The problem is likely not so much the size of the schools, but the size of the classes.
Never mind that at least in Norway there have over the years developed a perverse incentive to transport kids for hours to centralized schools because the transport costs are covered by a different administrative tier than the schools themselves.
Thus a few large schools supposedly save on administration and maintenance costs by punting the transport costs onto a different office.
School size has nothing to do with the scale of the overall system country-sized, though. A small education system can use a small number of large schools, and a large education can use a large number of small schools.

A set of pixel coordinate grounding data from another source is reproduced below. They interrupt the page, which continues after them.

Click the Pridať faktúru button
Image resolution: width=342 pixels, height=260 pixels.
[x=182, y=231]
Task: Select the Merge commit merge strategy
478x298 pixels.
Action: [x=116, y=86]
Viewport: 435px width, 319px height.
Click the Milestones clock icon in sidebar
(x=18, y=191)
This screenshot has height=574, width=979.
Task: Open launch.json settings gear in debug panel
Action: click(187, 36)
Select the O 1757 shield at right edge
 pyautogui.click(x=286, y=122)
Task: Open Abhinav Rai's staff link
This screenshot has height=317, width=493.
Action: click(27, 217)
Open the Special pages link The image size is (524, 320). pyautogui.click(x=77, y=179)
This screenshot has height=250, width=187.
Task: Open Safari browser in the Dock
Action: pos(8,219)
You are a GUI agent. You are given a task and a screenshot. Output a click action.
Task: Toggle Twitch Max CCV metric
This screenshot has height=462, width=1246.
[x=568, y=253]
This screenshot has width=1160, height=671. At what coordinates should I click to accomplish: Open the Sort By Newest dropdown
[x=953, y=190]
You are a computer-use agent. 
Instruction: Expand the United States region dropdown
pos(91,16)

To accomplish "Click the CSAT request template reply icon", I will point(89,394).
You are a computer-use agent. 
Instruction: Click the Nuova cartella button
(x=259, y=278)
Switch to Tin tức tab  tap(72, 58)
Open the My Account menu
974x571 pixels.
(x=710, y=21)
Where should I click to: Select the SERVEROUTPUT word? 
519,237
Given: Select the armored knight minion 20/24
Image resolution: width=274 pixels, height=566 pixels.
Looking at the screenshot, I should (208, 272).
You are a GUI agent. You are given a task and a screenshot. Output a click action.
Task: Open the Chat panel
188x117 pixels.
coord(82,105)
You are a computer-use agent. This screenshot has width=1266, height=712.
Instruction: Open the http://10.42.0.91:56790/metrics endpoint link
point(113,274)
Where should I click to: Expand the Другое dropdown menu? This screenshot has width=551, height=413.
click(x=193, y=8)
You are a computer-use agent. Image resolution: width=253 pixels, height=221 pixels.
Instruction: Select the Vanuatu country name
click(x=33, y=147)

For such big countries, a divide-and-conquer approach to argument would place responsibility at the state level rather than at the country level (i.e. think globally, act locally kind-of-argument).
We hear this all the time. Portugal legalized drugs and it worked, but they’re small. Iceland forged their own path after the banking collapse, but they’re small. The Nordic countries have great education systems that cost less, but they’re small.
Always a great excuse when you really don’t want to learn from others.